EXERCISE DETAILS:
Write out the rows verbatim, starting with the first line and continuing through the line that contains "Looking at the", including both of those lines.

DATA LINES:

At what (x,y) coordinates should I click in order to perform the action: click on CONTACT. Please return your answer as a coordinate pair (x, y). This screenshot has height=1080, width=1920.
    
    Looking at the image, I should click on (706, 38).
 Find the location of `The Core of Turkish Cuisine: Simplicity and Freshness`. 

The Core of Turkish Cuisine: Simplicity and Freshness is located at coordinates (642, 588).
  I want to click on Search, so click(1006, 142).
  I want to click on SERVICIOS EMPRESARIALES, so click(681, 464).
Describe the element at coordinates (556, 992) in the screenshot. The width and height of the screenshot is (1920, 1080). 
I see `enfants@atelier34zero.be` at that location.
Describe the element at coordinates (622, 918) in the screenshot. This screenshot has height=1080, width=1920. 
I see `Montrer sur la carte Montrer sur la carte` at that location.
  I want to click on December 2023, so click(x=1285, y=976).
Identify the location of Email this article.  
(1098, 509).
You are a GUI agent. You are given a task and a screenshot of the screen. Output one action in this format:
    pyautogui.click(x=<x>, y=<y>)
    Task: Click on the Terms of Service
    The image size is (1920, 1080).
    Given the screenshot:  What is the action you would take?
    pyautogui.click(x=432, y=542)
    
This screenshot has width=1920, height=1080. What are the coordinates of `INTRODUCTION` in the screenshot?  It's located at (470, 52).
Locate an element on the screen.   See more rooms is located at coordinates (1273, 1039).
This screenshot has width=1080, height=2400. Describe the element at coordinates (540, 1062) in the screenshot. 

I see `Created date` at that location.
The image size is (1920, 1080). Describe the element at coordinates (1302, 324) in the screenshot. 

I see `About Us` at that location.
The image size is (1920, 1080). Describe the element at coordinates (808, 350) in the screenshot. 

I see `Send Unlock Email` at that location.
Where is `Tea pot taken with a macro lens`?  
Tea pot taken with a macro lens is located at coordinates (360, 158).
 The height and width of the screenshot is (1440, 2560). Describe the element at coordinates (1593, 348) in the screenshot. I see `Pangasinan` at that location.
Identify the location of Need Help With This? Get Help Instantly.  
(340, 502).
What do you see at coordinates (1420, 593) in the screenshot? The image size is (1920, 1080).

TASK OUTPUT:
At what (x,y) coordinates should I click in order to perform the action: click on CONTACT. Please return your answer as a coordinate pair (x, y). This screenshot has height=1080, width=1920.
    
    Looking at the image, I should click on (706, 38).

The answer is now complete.